Counties that flipped from Democratic to Republican
- Alcona (largest city: Harrisville)
- Alger (largest city: Munising)
- Alpena (largest city: Alpena)
- Arenac (largest city: Standish)
- Baraga (largest city: Baraga)
- Bay (largest city: Bay City)
- Benzie (largest city: Frankfort)
- Calhoun (largest city: Battle Creek)
- Cheboygan (largest city: Cheboygan)
- Chippewa (largest city: Sault Ste. Marie)
- Clare (largest city: Clare)
- Clinton (largest city: St. Johns)
- Crawford (largest city: Grayling)
- Delta (largest city: Escanaba)
- Dickinson (largest city: Iron Mountain)
- Gladwin (largest city: Gladwin)
- Gratiot (largest city: Alma)
- Houghton (largest city: Houghton)
- Huron (largest city: Bad Axe)
- Ionia (largest city: Ionia)
- Iosco (largest city: East Tawas)
- Iron (largest city: Iron River)
- Jackson (largest city: Jackson)
- Keweenaw (largest city: Ahmeek)
- Lake (largest city: Baldwin)
- Lapeer (largest city: Lapeer)
- Lenawee (largest city: Adrian)
- Luce (largest city: Newberry)
- Mackinac (largest city: St. Ignace)
- Manistee (largest city: Manistee)
- Mason (largest city: Ludington)
- Mecosta (largest city: Big Rapids)
- Menominee (largest city: Menominee)
- Monroe (largest city: Monroe)
- Montcalm (largest city: Greenville)
- Montmorency (largest city: Lewiston)
- Ogemaw (largest city: West Branch)
- Ontonagon (largest city: Ontonagon)
- Oscoda (largest city: Mio)
- Presque Isle (largest city: Rogers City)
- Roscommon (largest city: Houghton Lake)
- Sanilac (largest city: Sandusky)
- Schoolcraft (largest city: Manistique)
- Shiawassee (largest city: Owosso)
- St. Clair (largest city: Port Huron)
- Tuscola (largest city: Caro)
- Van Buren (largest city: South Haven)
- Wexford (largest city: Cadillac)

Counties that flipped from Republican to Democratic
- Kent (largest city: Grand Rapids)
====By congressional district====
Stabenow and James each won seven of 14 congressional districts.
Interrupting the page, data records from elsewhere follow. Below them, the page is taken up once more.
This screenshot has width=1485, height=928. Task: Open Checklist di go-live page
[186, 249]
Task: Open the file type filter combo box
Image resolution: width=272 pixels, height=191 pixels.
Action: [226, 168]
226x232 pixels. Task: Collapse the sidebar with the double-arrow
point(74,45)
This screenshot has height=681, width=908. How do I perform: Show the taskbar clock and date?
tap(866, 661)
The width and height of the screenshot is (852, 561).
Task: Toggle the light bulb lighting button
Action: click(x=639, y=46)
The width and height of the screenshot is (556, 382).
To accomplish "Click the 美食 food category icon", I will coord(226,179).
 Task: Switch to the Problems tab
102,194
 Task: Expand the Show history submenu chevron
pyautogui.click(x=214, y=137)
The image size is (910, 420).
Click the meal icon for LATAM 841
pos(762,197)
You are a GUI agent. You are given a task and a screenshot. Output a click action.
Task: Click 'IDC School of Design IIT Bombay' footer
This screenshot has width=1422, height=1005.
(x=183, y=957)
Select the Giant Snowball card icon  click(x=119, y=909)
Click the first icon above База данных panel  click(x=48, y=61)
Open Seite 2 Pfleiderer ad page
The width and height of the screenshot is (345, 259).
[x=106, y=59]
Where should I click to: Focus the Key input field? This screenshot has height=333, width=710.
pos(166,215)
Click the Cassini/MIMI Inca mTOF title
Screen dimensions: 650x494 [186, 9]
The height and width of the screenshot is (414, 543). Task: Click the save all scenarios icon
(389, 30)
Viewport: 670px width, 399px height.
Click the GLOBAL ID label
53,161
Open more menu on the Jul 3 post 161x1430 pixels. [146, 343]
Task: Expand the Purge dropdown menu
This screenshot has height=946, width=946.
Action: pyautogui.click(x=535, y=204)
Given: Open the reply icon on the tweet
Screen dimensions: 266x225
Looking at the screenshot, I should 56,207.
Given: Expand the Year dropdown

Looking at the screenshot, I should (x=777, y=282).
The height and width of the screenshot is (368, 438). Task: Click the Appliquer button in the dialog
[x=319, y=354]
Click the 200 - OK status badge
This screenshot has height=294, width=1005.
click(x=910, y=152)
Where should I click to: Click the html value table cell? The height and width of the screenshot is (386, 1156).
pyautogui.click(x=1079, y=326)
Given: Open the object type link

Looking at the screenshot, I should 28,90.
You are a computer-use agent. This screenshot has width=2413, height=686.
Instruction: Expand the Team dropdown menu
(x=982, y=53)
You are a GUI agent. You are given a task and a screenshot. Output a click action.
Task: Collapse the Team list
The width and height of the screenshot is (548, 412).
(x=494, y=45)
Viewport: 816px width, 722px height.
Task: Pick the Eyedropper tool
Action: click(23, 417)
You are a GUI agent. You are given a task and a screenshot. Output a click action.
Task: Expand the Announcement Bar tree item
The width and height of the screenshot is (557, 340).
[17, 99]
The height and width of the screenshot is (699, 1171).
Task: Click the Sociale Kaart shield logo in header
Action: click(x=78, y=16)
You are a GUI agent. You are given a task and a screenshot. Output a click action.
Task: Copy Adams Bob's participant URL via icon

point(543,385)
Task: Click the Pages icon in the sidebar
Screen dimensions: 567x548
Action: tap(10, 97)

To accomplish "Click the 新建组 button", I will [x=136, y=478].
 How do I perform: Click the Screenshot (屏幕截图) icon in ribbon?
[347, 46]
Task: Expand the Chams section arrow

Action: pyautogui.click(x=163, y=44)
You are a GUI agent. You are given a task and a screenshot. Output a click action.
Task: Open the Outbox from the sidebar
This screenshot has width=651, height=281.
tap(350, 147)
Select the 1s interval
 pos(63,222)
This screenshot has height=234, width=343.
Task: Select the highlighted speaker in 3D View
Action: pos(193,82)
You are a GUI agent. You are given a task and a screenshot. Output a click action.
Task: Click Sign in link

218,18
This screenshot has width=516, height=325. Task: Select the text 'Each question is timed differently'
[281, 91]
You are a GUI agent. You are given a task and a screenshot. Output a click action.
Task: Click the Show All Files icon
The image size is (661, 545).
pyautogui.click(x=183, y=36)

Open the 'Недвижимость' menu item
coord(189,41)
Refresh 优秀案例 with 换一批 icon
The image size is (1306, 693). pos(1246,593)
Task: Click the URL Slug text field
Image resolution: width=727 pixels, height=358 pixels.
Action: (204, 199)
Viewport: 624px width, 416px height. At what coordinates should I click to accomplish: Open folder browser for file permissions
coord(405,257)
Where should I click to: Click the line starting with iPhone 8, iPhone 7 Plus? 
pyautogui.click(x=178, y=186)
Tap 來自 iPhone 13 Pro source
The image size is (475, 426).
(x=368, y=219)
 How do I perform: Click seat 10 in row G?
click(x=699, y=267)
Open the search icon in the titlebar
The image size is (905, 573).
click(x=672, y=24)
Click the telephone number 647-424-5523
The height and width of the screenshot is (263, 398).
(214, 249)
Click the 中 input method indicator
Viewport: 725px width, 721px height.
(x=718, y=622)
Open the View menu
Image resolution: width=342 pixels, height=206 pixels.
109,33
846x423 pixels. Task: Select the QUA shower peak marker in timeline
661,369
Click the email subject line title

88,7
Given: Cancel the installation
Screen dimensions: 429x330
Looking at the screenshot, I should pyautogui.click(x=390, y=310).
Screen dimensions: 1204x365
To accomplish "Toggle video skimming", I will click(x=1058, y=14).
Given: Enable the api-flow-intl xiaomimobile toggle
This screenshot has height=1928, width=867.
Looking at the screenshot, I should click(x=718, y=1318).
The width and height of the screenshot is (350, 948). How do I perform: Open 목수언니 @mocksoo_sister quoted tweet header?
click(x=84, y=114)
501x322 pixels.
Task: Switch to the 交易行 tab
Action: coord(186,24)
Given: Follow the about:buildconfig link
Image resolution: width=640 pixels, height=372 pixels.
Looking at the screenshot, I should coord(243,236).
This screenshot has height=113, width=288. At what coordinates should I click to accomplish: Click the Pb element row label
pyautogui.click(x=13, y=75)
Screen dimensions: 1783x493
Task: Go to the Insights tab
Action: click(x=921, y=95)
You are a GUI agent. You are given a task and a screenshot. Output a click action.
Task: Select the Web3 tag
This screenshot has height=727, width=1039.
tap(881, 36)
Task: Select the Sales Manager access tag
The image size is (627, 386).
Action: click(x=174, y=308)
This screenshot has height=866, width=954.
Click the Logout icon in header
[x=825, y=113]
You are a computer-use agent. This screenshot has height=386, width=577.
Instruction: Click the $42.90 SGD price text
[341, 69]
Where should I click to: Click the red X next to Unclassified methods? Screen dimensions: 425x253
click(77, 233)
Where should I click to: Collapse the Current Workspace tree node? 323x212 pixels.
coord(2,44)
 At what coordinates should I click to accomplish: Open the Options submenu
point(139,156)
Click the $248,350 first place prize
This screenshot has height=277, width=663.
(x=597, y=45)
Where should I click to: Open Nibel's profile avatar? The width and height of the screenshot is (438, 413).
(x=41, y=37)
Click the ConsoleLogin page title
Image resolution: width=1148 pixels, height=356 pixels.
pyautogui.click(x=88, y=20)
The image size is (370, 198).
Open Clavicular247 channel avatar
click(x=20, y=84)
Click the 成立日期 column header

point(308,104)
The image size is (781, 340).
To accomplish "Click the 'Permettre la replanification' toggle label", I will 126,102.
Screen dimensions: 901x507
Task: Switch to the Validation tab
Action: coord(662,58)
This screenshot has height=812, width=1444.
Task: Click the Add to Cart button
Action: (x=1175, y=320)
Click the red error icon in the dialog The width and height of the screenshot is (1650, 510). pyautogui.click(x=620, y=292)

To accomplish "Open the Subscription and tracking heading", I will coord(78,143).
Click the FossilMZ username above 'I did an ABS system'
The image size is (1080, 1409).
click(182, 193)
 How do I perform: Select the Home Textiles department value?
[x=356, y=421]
| District | Stabenow | James | Representative |
|---|---|---|---|
| 1st | 43% | 54% | Jack Bergman |
| 2nd | 43% | 55% | Bill Huizenga |
| 3rd | 47% | 51% | Justin Amash |
| 4th | 41% | 57% | John Moolenaar |
| 5th | 55% | 43% | Dan Kildee |
| 6th | 47% | 50% | Fred Upton |
| 7th | 45% | 53% | Tim Walberg |
| 8th | 49.4% | 49.0% | Elissa Slotkin |
| 9th | 58% | 40% | Andy Levin |
| 10th | 40% | 58% | Paul Mitchell |
| 11th | 51% | 48% | Haley Stevens |
| 12th | 66% | 32% | Debbie Dingell |
| 13th | 80% | 18% | Rashida Tlaib |
| 14th | 79% | 20% | Brenda Lawrence |

==Analysis==
Although Stabenow ended up winning the election by 6.5 percent, the margin was smaller than expected, considering the polling and past results of Senate elections in Michigan. Part of the relative closeness of the race has been attributed to the Stabenow campaign having run no negative ads against James during the election. Although James won most of Michigan's smaller counties, Stabenow won large margins in urban areas and modest margins in suburban areas. Stabenow trounced James in Wayne County, home of Detroit, and also performed well in Detroit's suburbs. She also easily won in Washtenaw County, home of Ann Arbor and Ingham County, home of Lansing. Kent County, home of Grand Rapids, also narrowly flipped to Stabenow, making this the first Senate election of her career in which she carried the county, and also the only county to flip her direction in 2018, and only the second time (after Carl Levin in 2008) a Democrat had carried the county since Donald Riegle in 1982. In addition to Stabenow's win, Democrats won the previously Republican-held offices of governor, secretary of state, and attorney general, ensuring that as of January 1, 2019, all elected statewide officials would be Democrats. James ran unsuccessfully for the other Senate seat in 2020, losing to incumbent Gary Peters, and would later be elected as a representative in Michigan's 10th congressional district in 2022 and 2024.